Offered at University of California - Berkeley

Course Number: English R1A LEC 4 Units
Semester and Year: Fall 2002
Location and Time: 204 Wheeler TuTh 2:00-3:30
Instructor: Shingavi, Snehal
Course Control Number: 28448
Final Exam Number: TBA

Booklist: (tentative)

  • Men in the Sun and Other Palestinian Stories, Ghassan Kanafani;
  • Born Black, Suheir Hammad;
  • Drops of This Story, Suheir Hammad;
  • Enemey of the Sun, Naseer Hasan Aruri;
  • The Adam of Two Edens : Selected Poems, Mahmud Darwish;
  • Memory for Forgetfulness : August, Beirut, 1982, Mahmud Darwish;
  • Victims of a Map : A Bilingual Anthology of Arabic Poetry, Mahmud Darwish;
  • Image and Reality of the Israel-Palestine Conflict, Norman G. Finkelstein;
  • The Question of Palestine, Edward W. Said;
  • Blaming the Victims: Spurious Scholarship and the Palestinian Question, Edward W. Said;
  • The Politics of Dispossession: The Struggle for Palestinian Self-Determination, 1969-1994, Edward W. Said;
  • Intifada, Phil Marshall.

Course Description:

Since the inception of the Intifada in September of 2000, Palestinians have been fighting for their right to exist. The brutal Israeli military occupation of Palestine, an occupation that has been ongoing since 1948, has systematically displaced, killed, and maimed millions of Palestinian people. And yet, from under the brutal weight of the occupation, Palestinians have produced their own culture and poetry of resistance.

This class will examine the history of the Palestinian resistance and the way that it is narrated by Palestinians in order to produce an understanding of the Intifada and to develop a coherent political analysis of the situation.
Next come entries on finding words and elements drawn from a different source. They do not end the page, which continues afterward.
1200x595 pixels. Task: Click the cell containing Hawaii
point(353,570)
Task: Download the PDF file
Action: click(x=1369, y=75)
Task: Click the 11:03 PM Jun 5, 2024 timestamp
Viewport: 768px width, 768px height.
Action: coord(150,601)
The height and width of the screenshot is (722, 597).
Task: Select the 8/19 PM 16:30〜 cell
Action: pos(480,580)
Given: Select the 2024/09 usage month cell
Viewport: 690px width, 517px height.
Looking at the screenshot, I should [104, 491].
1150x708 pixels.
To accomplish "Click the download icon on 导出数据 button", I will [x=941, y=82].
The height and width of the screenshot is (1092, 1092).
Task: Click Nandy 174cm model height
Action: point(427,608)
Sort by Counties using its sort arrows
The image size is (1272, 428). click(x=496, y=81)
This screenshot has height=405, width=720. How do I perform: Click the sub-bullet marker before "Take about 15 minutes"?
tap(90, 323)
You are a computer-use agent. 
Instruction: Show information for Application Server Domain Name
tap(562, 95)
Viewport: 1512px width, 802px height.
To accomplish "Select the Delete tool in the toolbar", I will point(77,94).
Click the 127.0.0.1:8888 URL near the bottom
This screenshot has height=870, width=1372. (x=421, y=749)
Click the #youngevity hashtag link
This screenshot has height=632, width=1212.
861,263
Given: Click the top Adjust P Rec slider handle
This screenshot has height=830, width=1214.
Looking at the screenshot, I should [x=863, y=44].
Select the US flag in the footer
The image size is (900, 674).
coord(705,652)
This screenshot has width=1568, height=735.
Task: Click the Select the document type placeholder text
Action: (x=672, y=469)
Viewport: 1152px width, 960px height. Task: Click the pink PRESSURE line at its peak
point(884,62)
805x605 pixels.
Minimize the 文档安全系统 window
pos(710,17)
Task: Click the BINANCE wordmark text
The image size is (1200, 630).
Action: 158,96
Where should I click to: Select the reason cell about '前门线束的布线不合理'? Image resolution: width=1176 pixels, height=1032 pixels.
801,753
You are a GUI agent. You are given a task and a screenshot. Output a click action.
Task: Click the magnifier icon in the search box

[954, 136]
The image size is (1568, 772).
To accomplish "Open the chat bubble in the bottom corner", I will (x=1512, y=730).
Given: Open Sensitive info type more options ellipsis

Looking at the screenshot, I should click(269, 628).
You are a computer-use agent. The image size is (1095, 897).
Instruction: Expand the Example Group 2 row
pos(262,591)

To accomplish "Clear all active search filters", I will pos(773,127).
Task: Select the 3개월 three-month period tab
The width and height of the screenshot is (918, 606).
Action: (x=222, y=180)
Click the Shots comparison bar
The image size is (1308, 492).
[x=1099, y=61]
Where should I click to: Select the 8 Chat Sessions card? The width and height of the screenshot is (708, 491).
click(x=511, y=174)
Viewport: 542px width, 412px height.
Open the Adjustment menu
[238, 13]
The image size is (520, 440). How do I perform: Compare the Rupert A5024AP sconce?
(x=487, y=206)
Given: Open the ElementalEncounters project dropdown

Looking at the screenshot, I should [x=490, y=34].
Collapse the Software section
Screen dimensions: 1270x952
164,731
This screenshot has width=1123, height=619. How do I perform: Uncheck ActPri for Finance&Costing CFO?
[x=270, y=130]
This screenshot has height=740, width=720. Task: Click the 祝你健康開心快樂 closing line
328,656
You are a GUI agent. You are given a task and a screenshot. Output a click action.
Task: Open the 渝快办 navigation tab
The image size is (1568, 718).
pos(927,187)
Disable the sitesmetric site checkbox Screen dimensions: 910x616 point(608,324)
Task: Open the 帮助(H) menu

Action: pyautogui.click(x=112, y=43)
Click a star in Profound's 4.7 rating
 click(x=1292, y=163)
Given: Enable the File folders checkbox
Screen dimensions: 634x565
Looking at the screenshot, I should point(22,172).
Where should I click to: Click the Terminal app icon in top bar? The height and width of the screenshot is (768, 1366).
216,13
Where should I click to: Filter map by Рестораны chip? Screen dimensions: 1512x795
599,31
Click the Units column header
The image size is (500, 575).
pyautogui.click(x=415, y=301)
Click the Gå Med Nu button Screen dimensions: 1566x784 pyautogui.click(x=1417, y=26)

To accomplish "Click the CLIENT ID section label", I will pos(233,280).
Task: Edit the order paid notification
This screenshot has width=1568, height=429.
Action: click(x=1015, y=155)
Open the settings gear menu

This class takes as its starting point the right of Palestinians to fight for their own self-determination. [Originally, the following phrase was included: Conservative thinkers are encouraged to seek other sections. -- Campus Watch]

Discussions about the literature will focus on several intersecting themes: how are Palestinian artists able to imagine art under the occupation; what consequences does resistance have on the character of the art that is produced (i.e. why are there so few Palestinian epics and plays and comedies); can one represent the Israeli occupation in art; what is the difference between political art and propaganda and how do the debates about those terms inflect the production of literature; how do poems represent the desire to escape and the longing for home simultaneously (alternatively, how do poems represent the nation without a state); what consequence do political debates have on formal innovations and their reproduction; and what are the obligations of artists in representing the occupation.